The other intervention to creating and maintaining an effective therapeutic relationship would be conveying perspectives that enhance Judy’s self-esteem along with provision of constructive coaching and feedback. When the counselor shares positive appreciation, comments, enjoyment and so forth, the self-esteem of the client tend to grow (Clifford, 2013). Genuine admiration, appreciation and acknowledgement of clients’ progress after every session are critical in boosting the esteem of the client. In the same way, focusing on client’s strengths help relaxing them and assists them to learn more.

As a therapist I would in the same way make positive comments and appreciate Judy for efforts she makes in class. Focusing on her strengths on what she can best do would also greatly help her not to have self-pity on looking at her divorced parents. Appreciation should also be made when Judy makes it through her withdrawal periods from marijuana (Geldard, Geldard, and Yin Foo, 2013). There is importance in asking nice questions because it enables clients to get insights and helps the clients to know that their therapists are interested in them. The therapist can give a summary of sympathy of how they got to where they are and this can create a bond between them.
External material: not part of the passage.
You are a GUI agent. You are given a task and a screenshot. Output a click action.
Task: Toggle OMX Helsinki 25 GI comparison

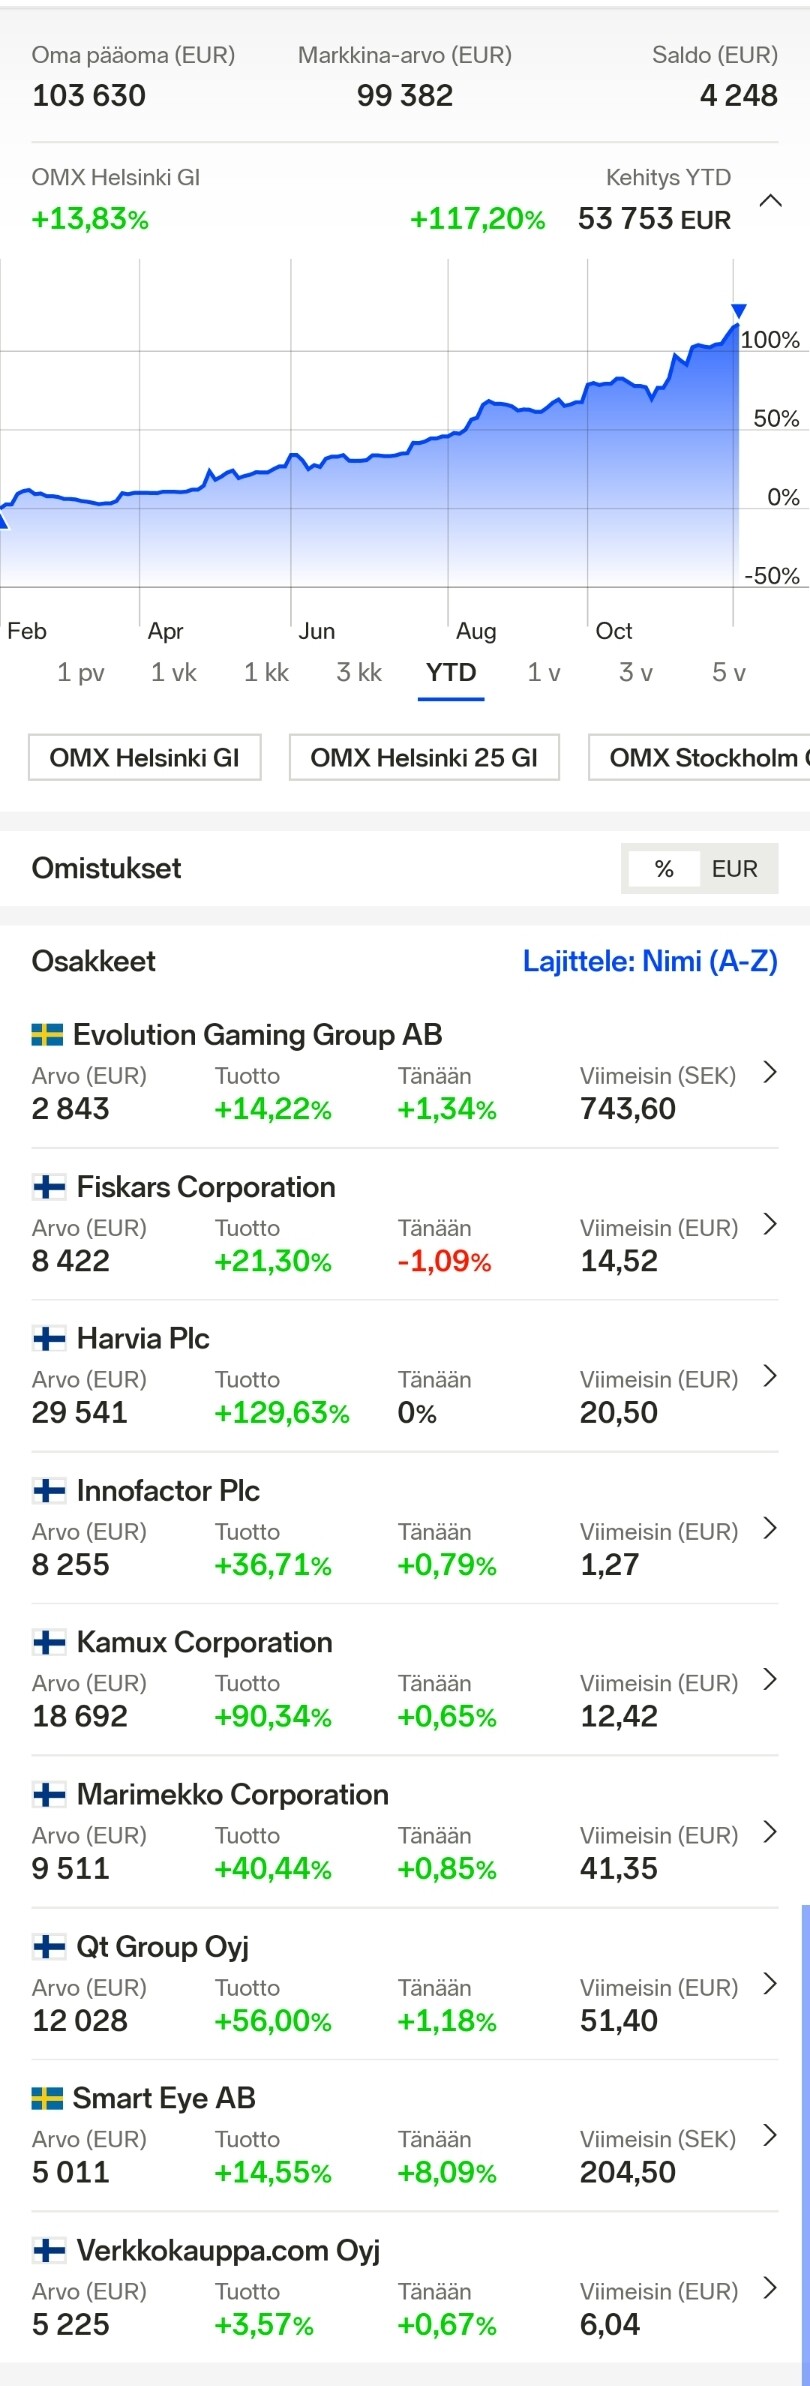tap(424, 758)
Coaching of clients using new skills and guiding clients from their problems to resolutions of issues that trouble the clients leads to client-therapist bond. This is because the clients feel a sense of progressing from feeling and doing better.

Adolescent and child psychiatrists deal with issues of ethics and questions in their professional activities. Whether in hospital settings or in private practice, ethical issues affect the relations of patients, organizations, families and agencies or colleagues. Ethical issues in most cases lead to legal concerns which can lead to complicating the decision making of the therapist. The most common issues involved in therapeutic practice with children and adolescents are issues of confidence and those of dissent/consent/assent. Confidentiality is a usual concern when working with kids. This is because guardians are the one who initiate care for the youngsters. The parents legitimately expect that the child’s therapist would give them the feedback to attempt improves care for their children (Robson, 2010). Another ethical issue that is involved in counselling children is the competence of the therapist. The therapist ought to be true and competent through having knowledge and skills. By doing this, the therapist can be able to deal with the young and understand human development.

As mentioned earlier, confidentiality is one of the most difficult areas to deal with and the most common ethical issue. Parents have legal right to knowing the examination, evaluation, records and treatment of their children. However, breaking confidentiality may lead to lack of trust and communication of the child to the therapist (Robson, 2010). The result of this is the child may not take treatment early enough. By informing the parents, the counselor is obeying the law. Confidentiality occurs in four types which are; complete, limited, informed forced or no guarantee. The psychiatry should understand that youngsters are undergoing fast developmental changes in cognitive, physical, communicative, affective and interpersonal spheres. Although there has been attention to ethical issues in adult therapy, there is less emphasis in dealing with children and adolescents. Despite the considerable overlap, working with adolescents has brought new factors that lead to need for separate ethical considerations. There should be balance between the rights of guardians and parents and those of adolescent patients.

References

Clifford, R. (2013). Children of Rogernomics: a neoliberal generation leaves school. British Journal Of Guidance & Counselling, 41(4), 463-465.

Duff, C. & Bedi, R. (2010). Counselor behaviors that predict therapeutic alliance: From the client's perspective. Counselling Psychology Quarterly, 23(1), 91-110.

Geldard K, Geldard D, Yin Foo R. (2013). Counselling Children: A Practical Introduction.4th ed. London: Sage.

Robson, M. (2010). Therapeutic work with children: a contextual overview. British Journal Of Guidance & Counselling, 38(3), 247-261.